Retype exactly what runs from the first line of the data to the line with "675x451 pixels.", keeping both of those lines and skipping pictures.

Data entries

************

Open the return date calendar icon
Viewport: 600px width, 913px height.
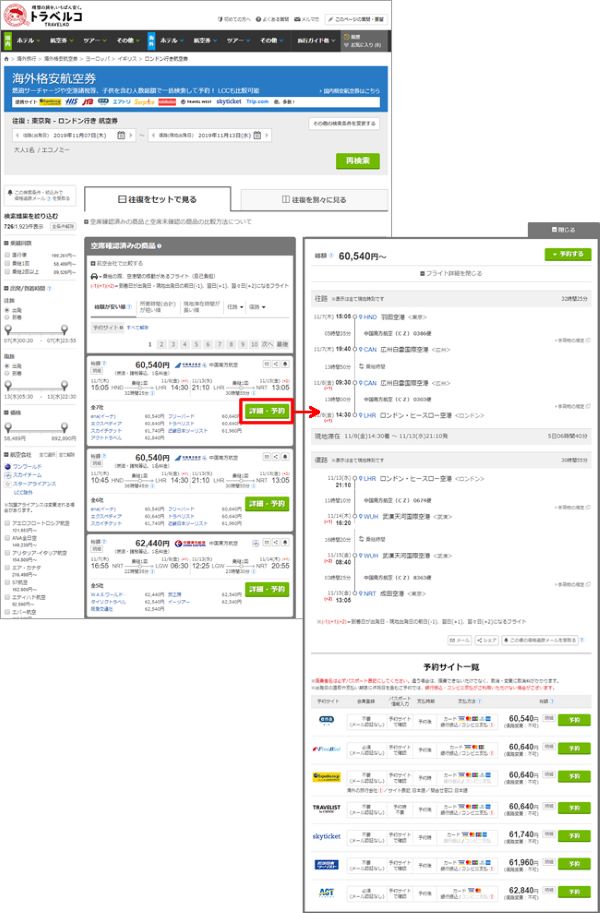tap(258, 135)
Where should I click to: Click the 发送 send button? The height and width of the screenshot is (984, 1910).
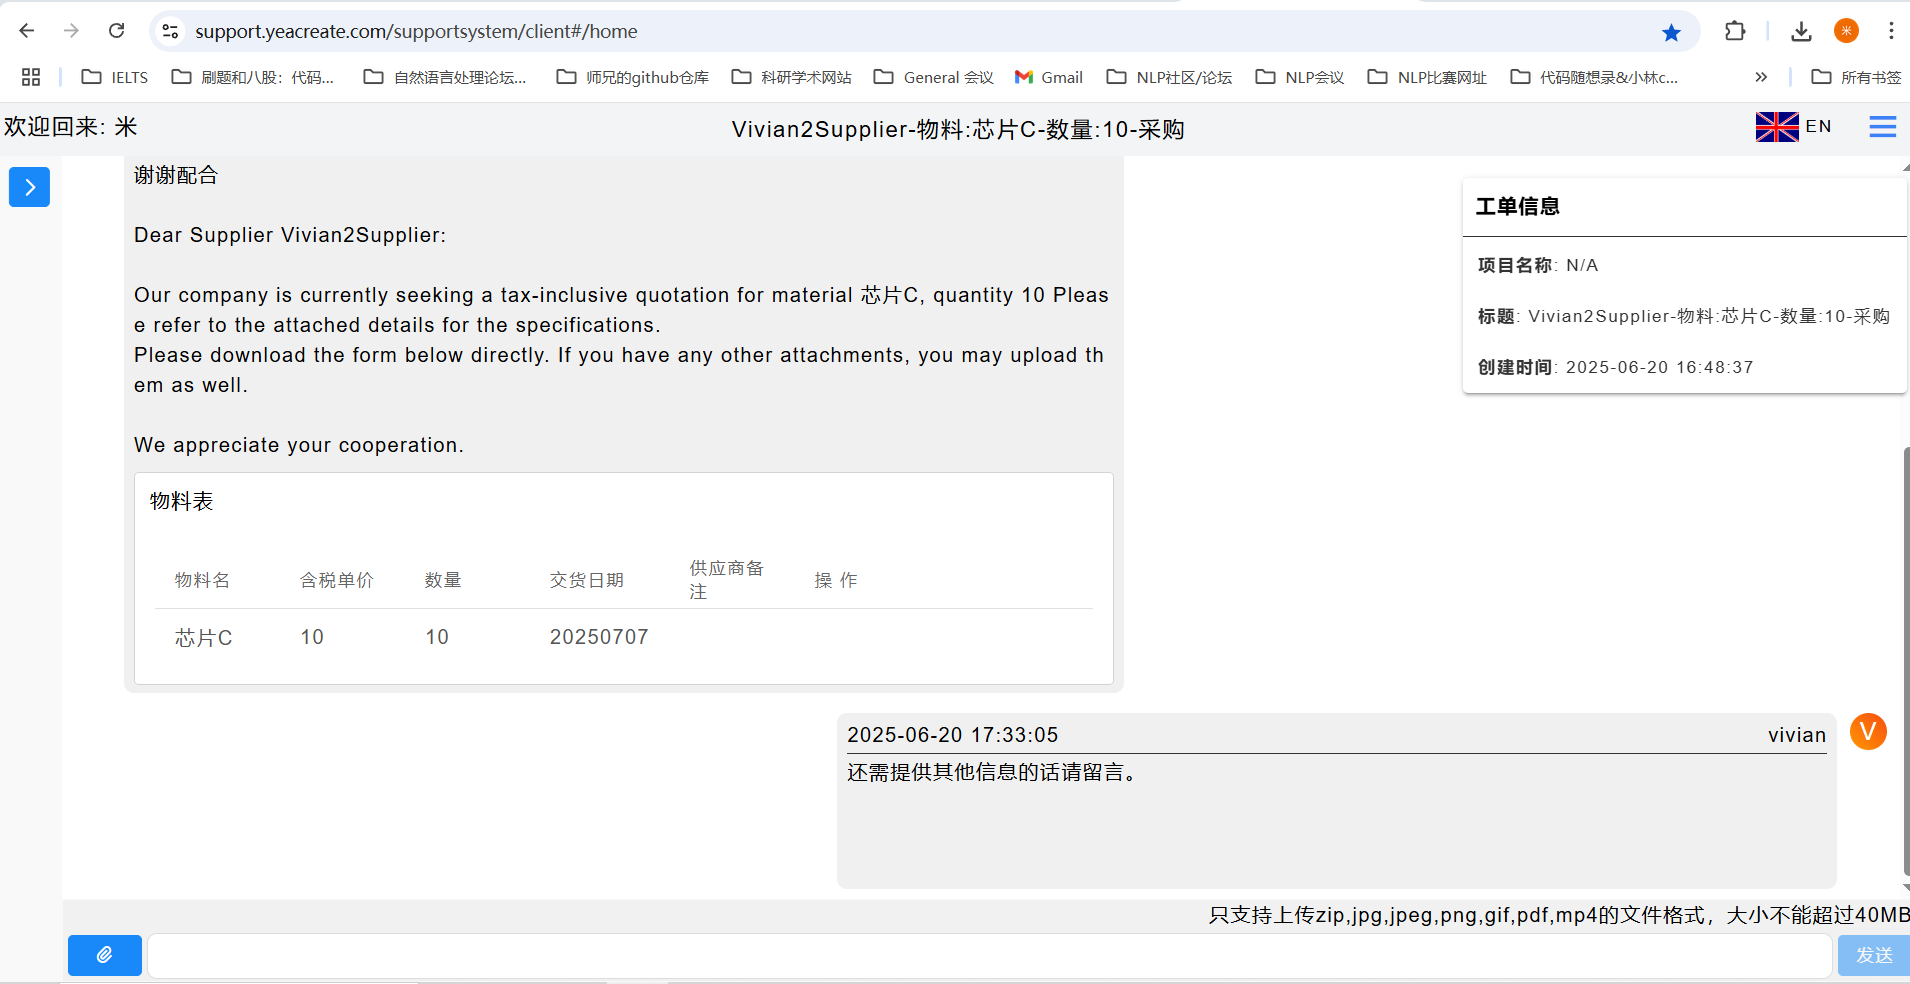pyautogui.click(x=1873, y=955)

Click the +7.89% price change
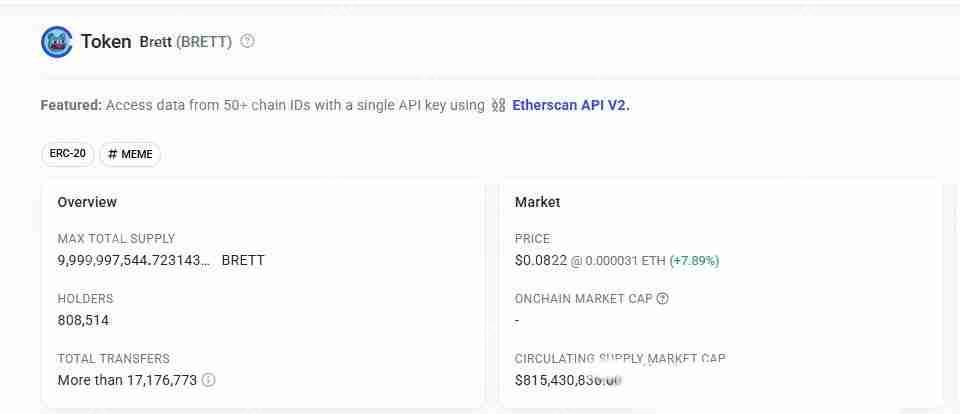tap(694, 261)
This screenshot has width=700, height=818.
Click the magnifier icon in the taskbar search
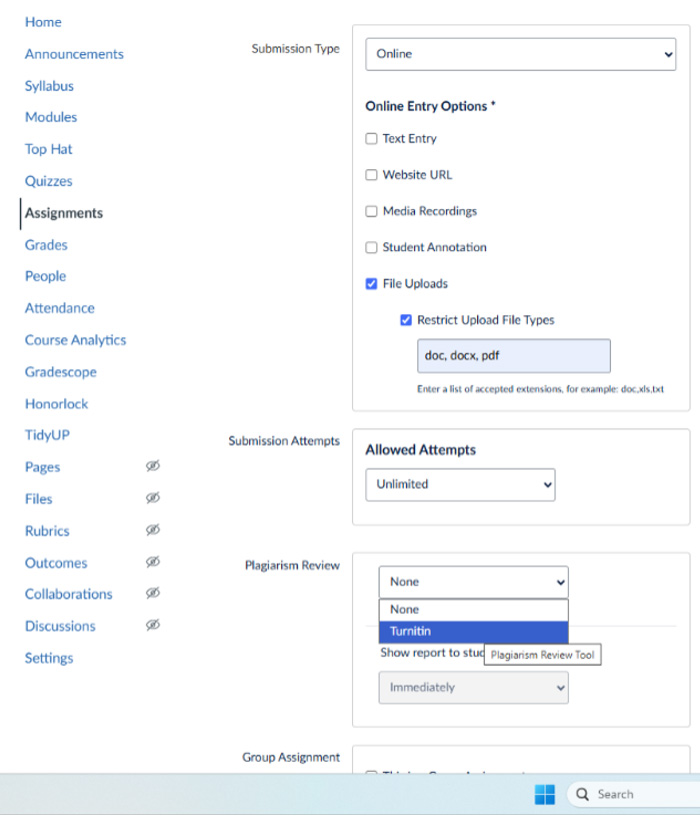582,793
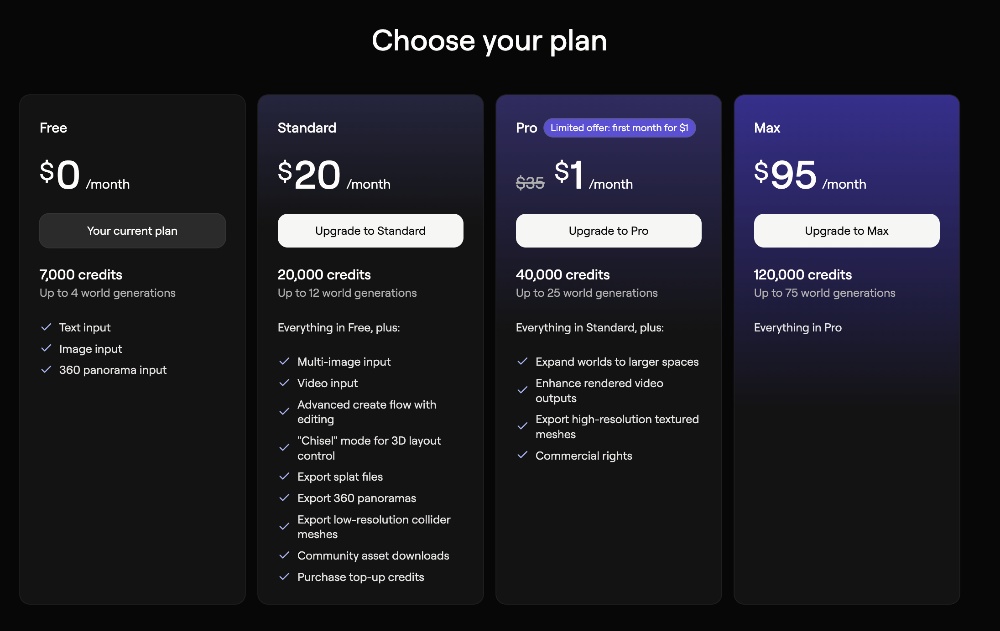
Task: Click the Your current plan button
Action: tap(132, 231)
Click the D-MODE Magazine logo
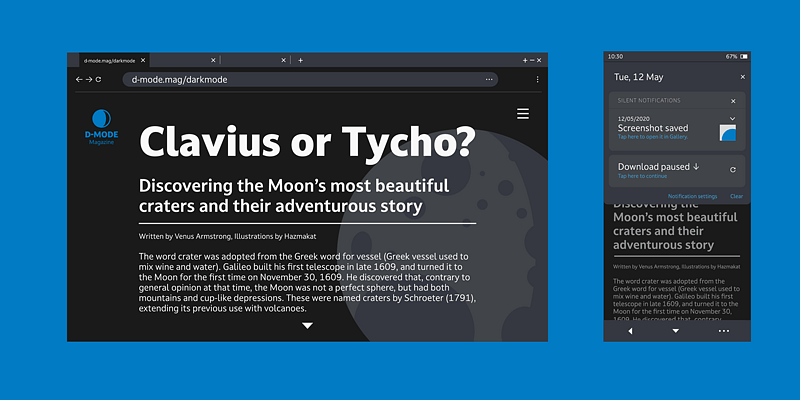The width and height of the screenshot is (800, 400). (x=100, y=127)
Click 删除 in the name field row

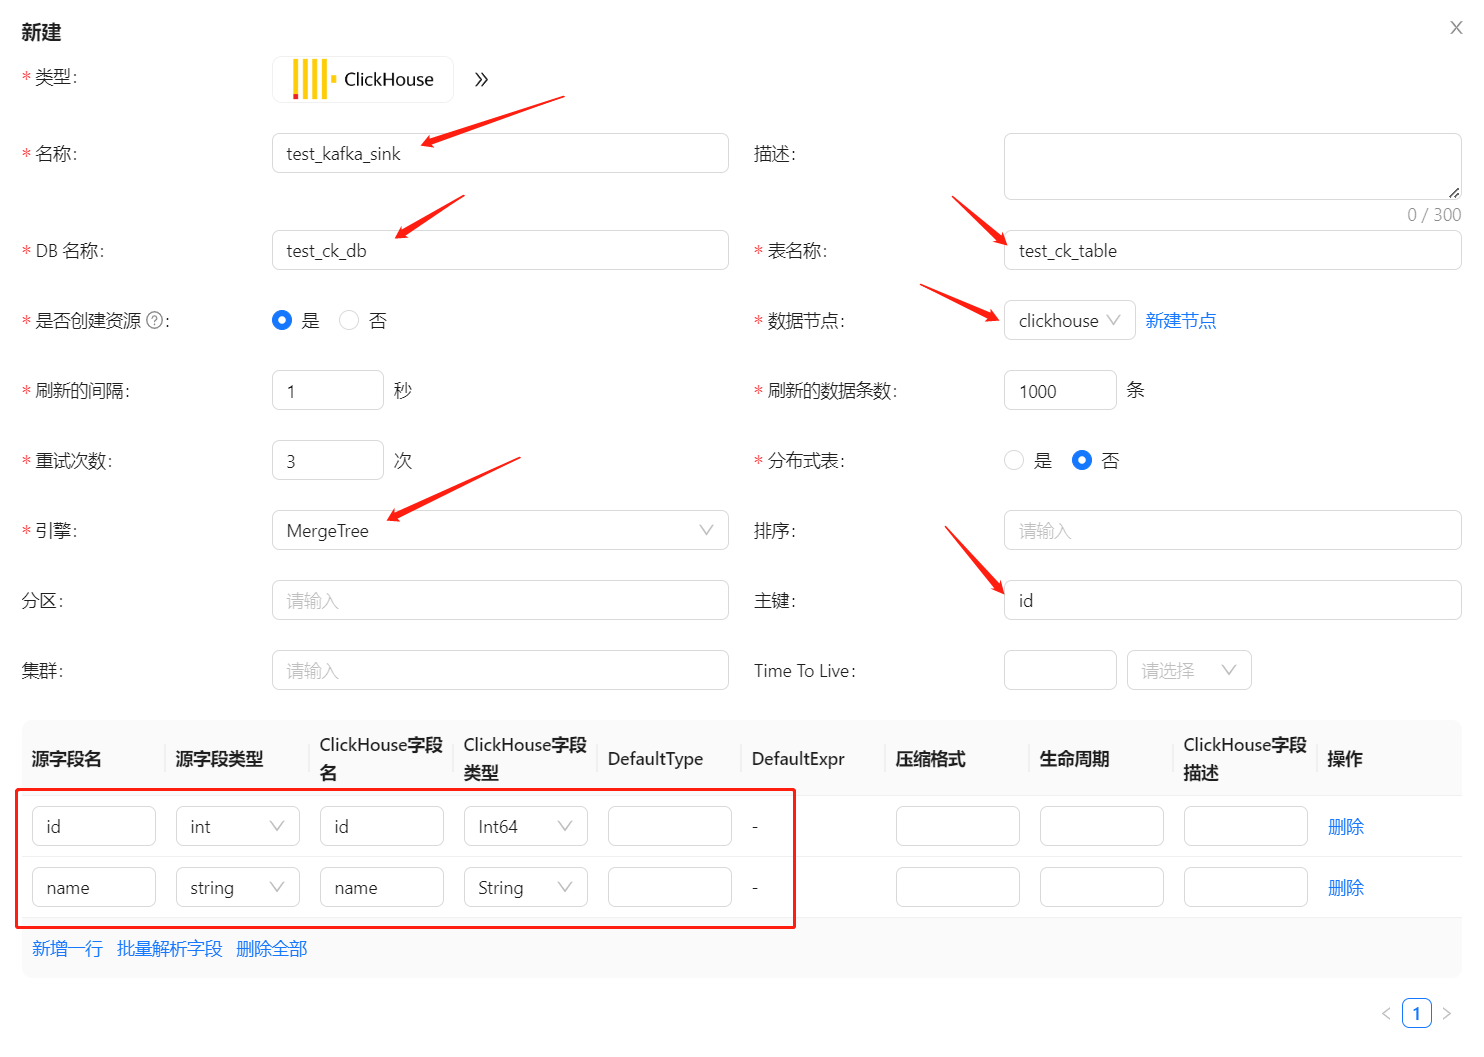pyautogui.click(x=1345, y=887)
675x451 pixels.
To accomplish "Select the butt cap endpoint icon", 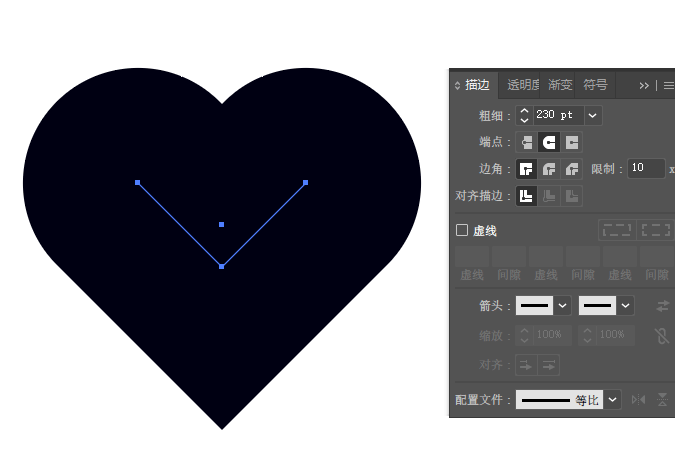I will point(526,142).
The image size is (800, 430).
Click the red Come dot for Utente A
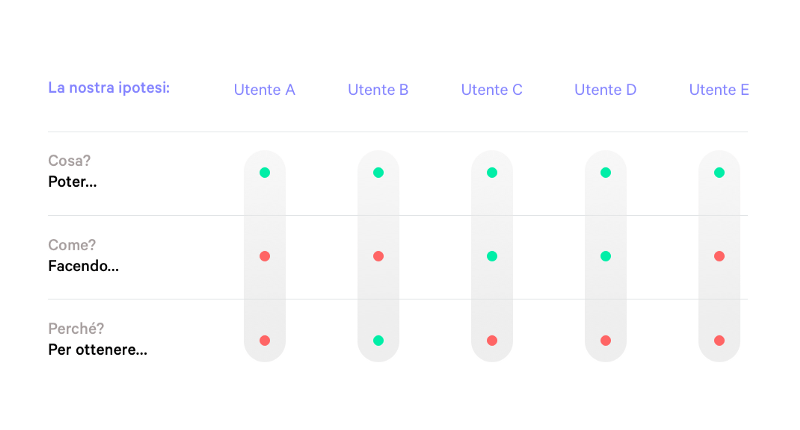(265, 257)
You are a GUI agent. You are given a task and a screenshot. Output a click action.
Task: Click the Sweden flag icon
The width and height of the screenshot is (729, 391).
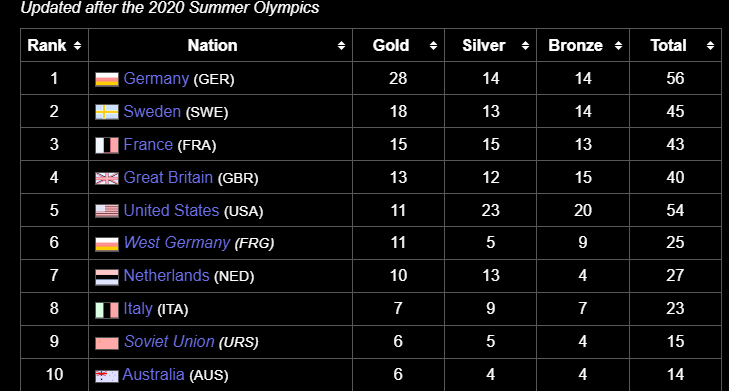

************

§ **Response to this task**
Open the return date calendar icon
Viewport: 600px width, 913px height.
tap(258, 135)
Where should I click to: Click the 发送 send button? The height and width of the screenshot is (984, 1910).
pyautogui.click(x=1873, y=955)

Click the +7.89% price change
tap(694, 261)
This screenshot has width=700, height=818.
Click the magnifier icon in the taskbar search
582,793
Task: Click the Your current plan button
Action: tap(132, 231)
Click the D-MODE Magazine logo
The width and height of the screenshot is (800, 400). (x=100, y=127)
Click 删除 in the name field row

pyautogui.click(x=1345, y=887)
675x451 pixels.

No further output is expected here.